Let’s take a look at some visual content:
- Interactive Infographic: Only 9% of America Chose Trump and Clinton as the Nominees by the New York Times
- Memes: Bill Nye Takes One Badass Photo, Becomes Hilarious Meme by Nerdist
- Comparisons: Video Game Characters with Realistic Body Types by Bulimia.com
- Graphics: Perceptions of Perfection by Superdrug Online Docter
Or, what about this interactive map, Your State’s Favorite Reality TV Show. This map currently has 71 linking root domains, 984 social shares, and a Page Authority of 52. Why is this map killing it?
- It makes a personal connection with every reality TV show binge watcher in the United States (guilty!).

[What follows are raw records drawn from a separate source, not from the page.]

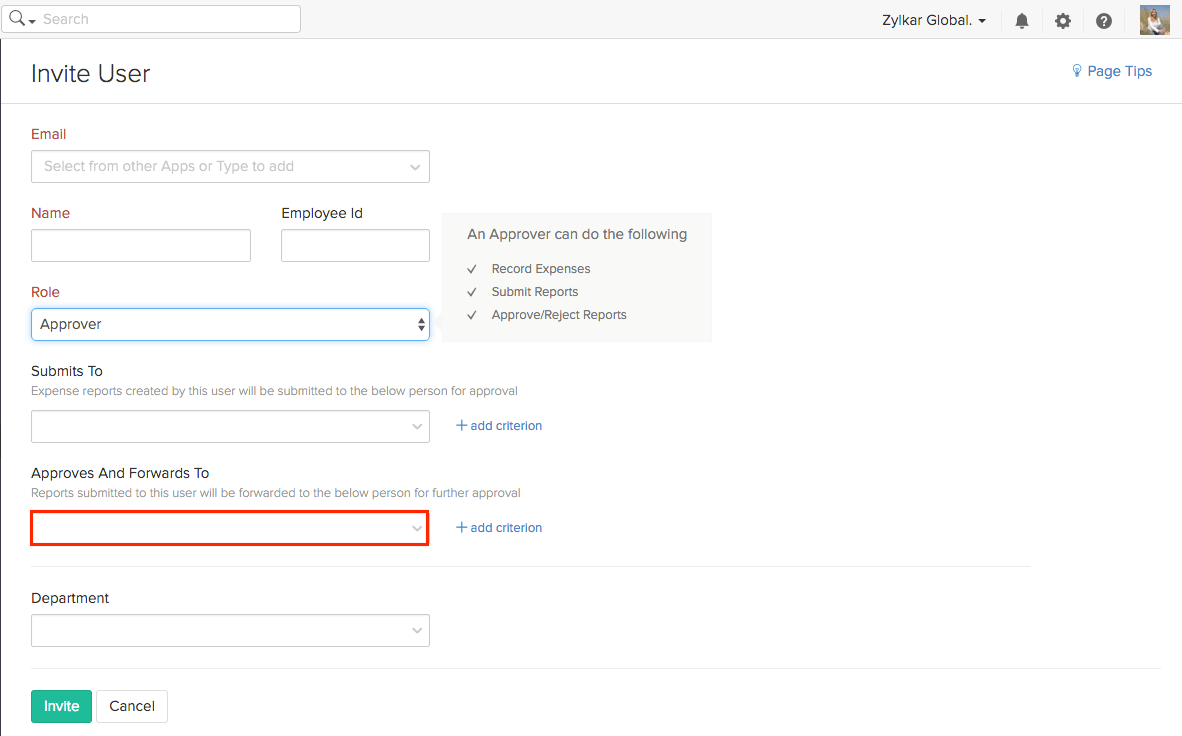Click the plus icon beside Submits To
This screenshot has height=736, width=1182.
[461, 426]
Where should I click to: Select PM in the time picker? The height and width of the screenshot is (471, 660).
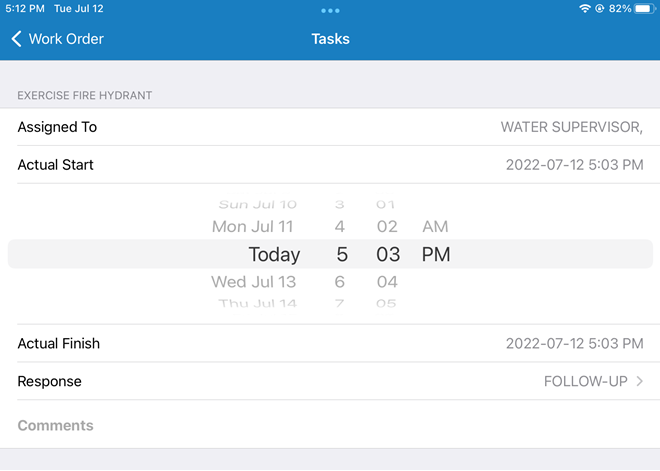point(436,255)
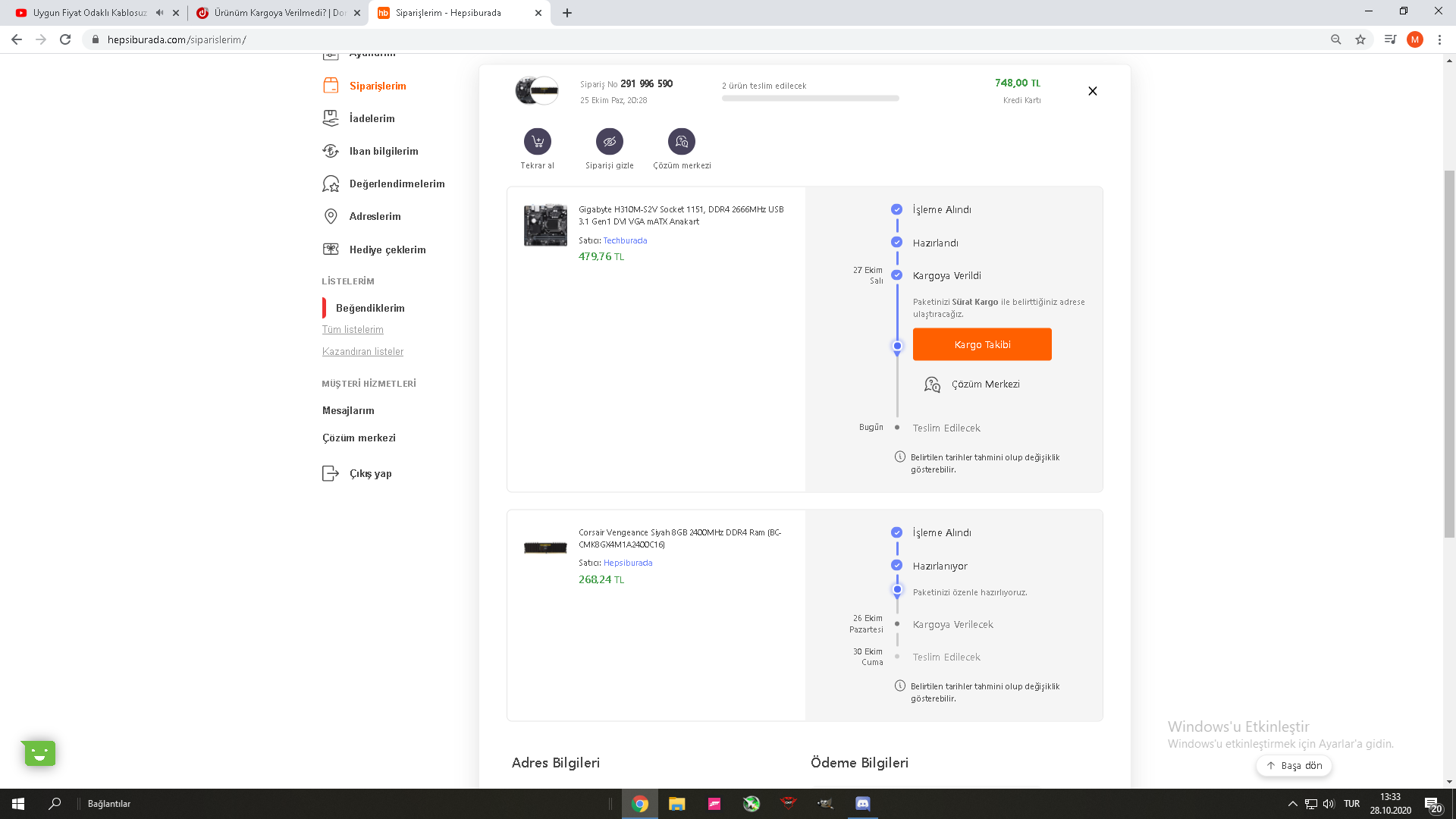
Task: Mute the YouTube tab audio icon
Action: click(x=159, y=13)
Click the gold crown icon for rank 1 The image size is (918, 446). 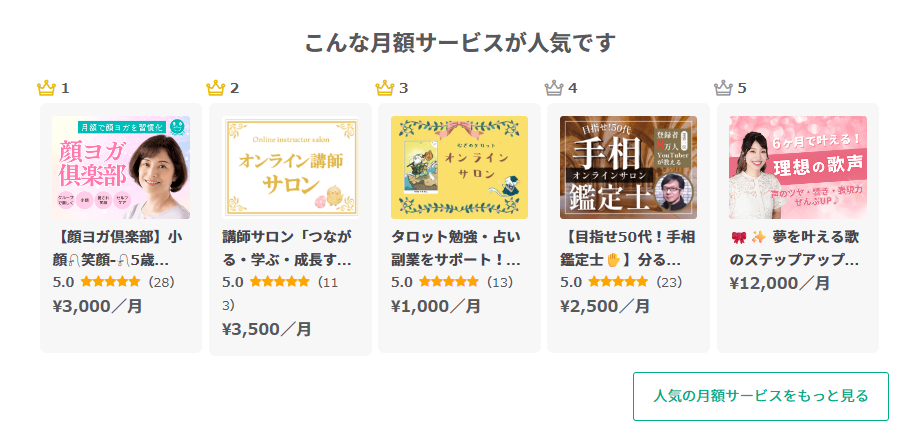[x=46, y=88]
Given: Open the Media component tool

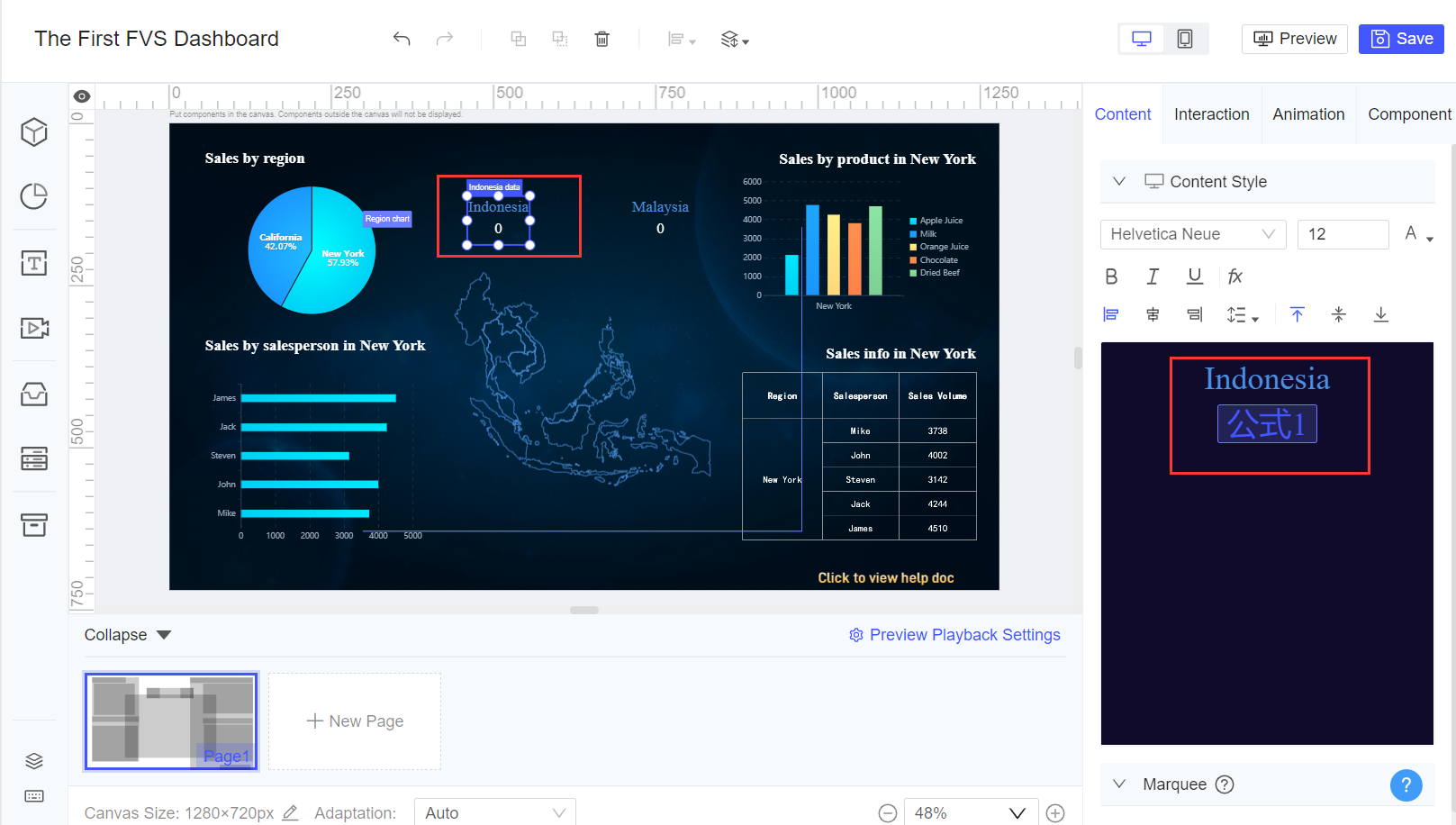Looking at the screenshot, I should pos(33,328).
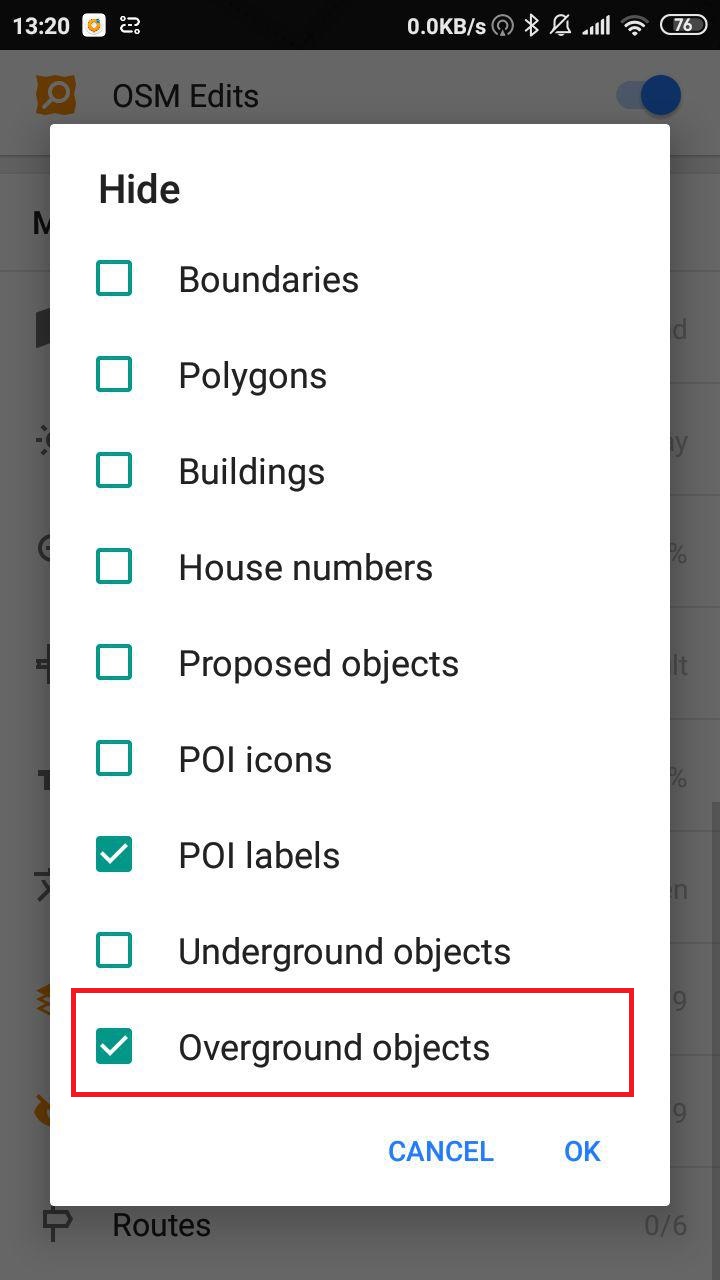Click the Routes signpost icon
The width and height of the screenshot is (720, 1280).
(56, 1225)
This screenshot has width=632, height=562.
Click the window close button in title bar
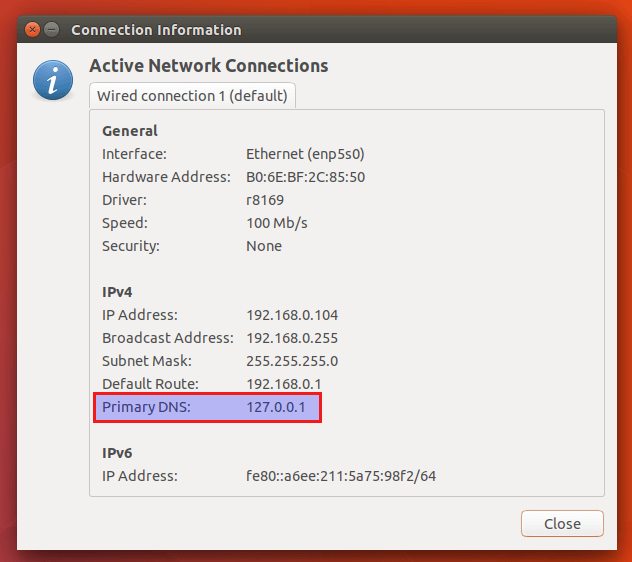tap(30, 30)
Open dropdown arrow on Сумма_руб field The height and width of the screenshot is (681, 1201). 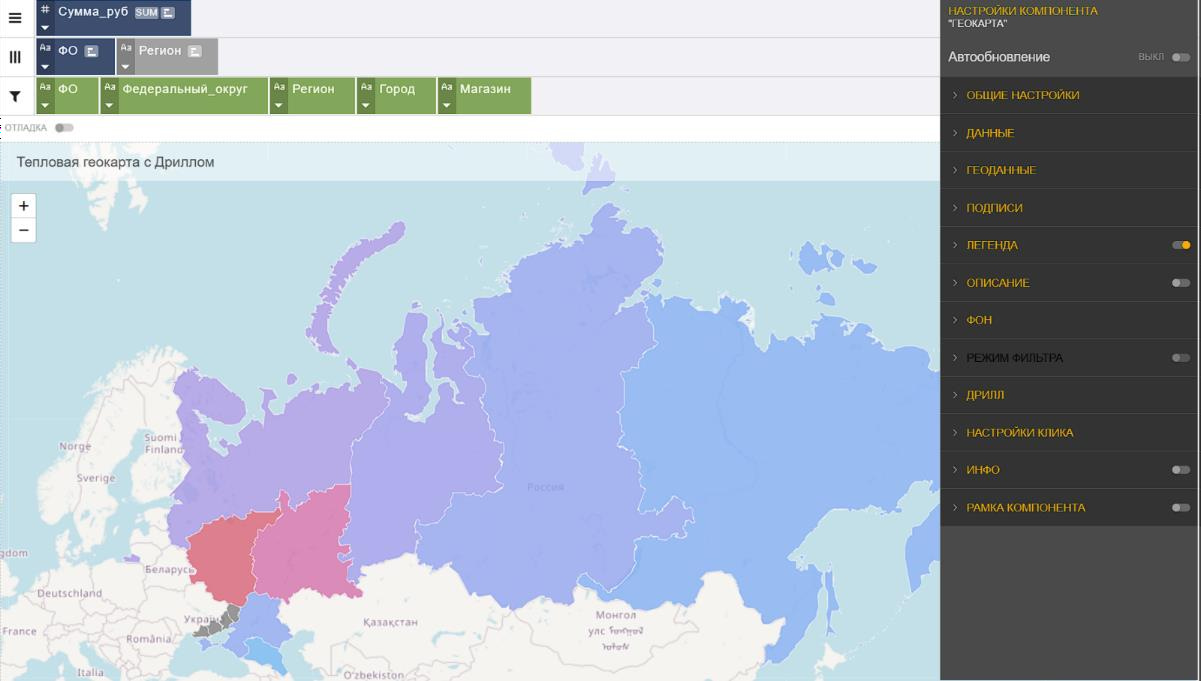pos(45,28)
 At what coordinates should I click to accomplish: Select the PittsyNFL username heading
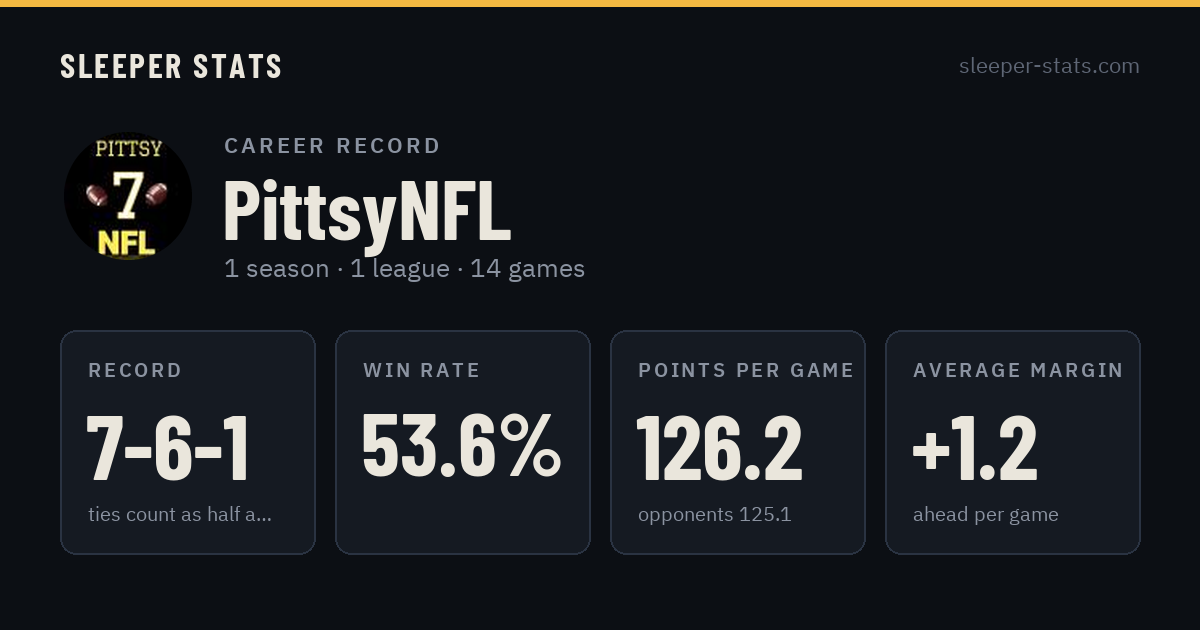367,211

- The visual content is done very well.
- The content pairs nicely with data.
This also includes video. Robbie Richards discusses in a very detailed case study how he used long-form engaging content with visuals and video to earn links.
He talks about this article, How To Fly A Quadcopter, which now ranks number 2 for “how to fly a quadcopter.” This article has nine linking root domains and over 1,000 social shares.
4. Community Building
Building a happy community around your brand takes time, trust, and authority.
Your community represents a lot of things:
- Your brand.
- Your ideal customer.
- Your ongoing support system.
They’re the ones who convince others to use your products or services. They help expand your reach and represent the voice of your company when you’re not there.
Sephora built a forum for their community. With 23 linking root domains, 1,173 social shares, and a Page Authority of 54.
Groove built got 1,000+ subscribers from one blog post in 24 hours. This article currently has 32 linking root domains, 2,197 social shares, and a Page Authority of 49.
What did they do right?
- Groove is transparent, honest, and they share real data in their posts.
- They talk to their consumers within the post.
- Content upgrades can also be seen scattered throughout the post.
Creating tools or quizzes is an extension of your brand.
These typically require a user to interact with your content.
It’s a fun personalized experience for both the brand and the user.
This requires you to truly understand who your audience is and what their needs are.
HubSpot pretty much invented the idea of using tools for inbound marketing. Their website marketing grader has generation 313 linking root domains and a Page Authority of 79. What makes this work?
- It requires users to plug in their email address before even playing. Lead generation tool already!
- It gives the users personalized information based on their website.
CoSchedule also created a similar tool called the Headline Analyzer. Again, the personalized interactive content makes this a win-win.
Why Link Earning Matters
Link earning is not a solved problem. But, there are many who are experimenting with ways to legitimately earn high-quality links.
It’s high time for SEO pros to unite to build the groundwork link earning for businesses to grow organically in the search engines.
- Steve Sheinkopf, president of Yale Appliance and Lighting, stated content marketing strategy is the engine that drives their engagement. Their traffic tripled from 40,000 to 150,000 monthly visits. And, they’ve built a Page Authority of 46 with 23 linking root domains.
- River Pools and Spas is another small business that has benefited from link earning. Just one blog post “How Much Does a Fiberglass Pool Cost?” has generated over $2 million in sales, eight linking root domains, and a Page Authority of 39.
It’s proven that a fierce commitment to strategizing, creating, and promoting content plays an important role in pushing your content and links forward.